▶ [CHALLENGE]:
Find every line in the records below that contains the string "This", matching case exactly, and copy each such line in full.

Source records:
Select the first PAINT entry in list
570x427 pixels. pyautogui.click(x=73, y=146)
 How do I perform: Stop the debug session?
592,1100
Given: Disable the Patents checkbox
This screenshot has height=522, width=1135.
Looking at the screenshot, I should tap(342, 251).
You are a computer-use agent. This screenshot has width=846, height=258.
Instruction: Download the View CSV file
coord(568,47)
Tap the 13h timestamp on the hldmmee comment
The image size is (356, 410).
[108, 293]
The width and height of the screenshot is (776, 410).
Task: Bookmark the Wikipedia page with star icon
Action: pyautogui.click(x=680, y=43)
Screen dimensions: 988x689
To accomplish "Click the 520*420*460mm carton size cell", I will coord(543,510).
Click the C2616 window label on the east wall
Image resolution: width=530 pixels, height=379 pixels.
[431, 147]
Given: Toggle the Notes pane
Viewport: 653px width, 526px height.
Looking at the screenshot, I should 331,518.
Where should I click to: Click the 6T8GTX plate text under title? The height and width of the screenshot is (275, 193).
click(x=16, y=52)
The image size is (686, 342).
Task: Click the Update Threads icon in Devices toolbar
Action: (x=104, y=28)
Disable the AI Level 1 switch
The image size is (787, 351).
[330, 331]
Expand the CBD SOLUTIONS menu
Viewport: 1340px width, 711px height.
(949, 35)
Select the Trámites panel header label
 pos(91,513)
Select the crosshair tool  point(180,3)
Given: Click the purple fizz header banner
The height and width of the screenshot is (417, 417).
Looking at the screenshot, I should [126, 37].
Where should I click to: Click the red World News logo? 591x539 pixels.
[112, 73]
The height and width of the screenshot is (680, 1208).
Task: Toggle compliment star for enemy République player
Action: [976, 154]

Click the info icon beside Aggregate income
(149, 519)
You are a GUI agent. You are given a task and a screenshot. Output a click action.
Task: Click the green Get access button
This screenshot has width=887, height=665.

▶ [COMPLETE ANSWER]:
This screenshot has height=522, width=1135.
You are a computer-use agent. This screenshot has width=846, height=258.
This screenshot has width=887, height=665.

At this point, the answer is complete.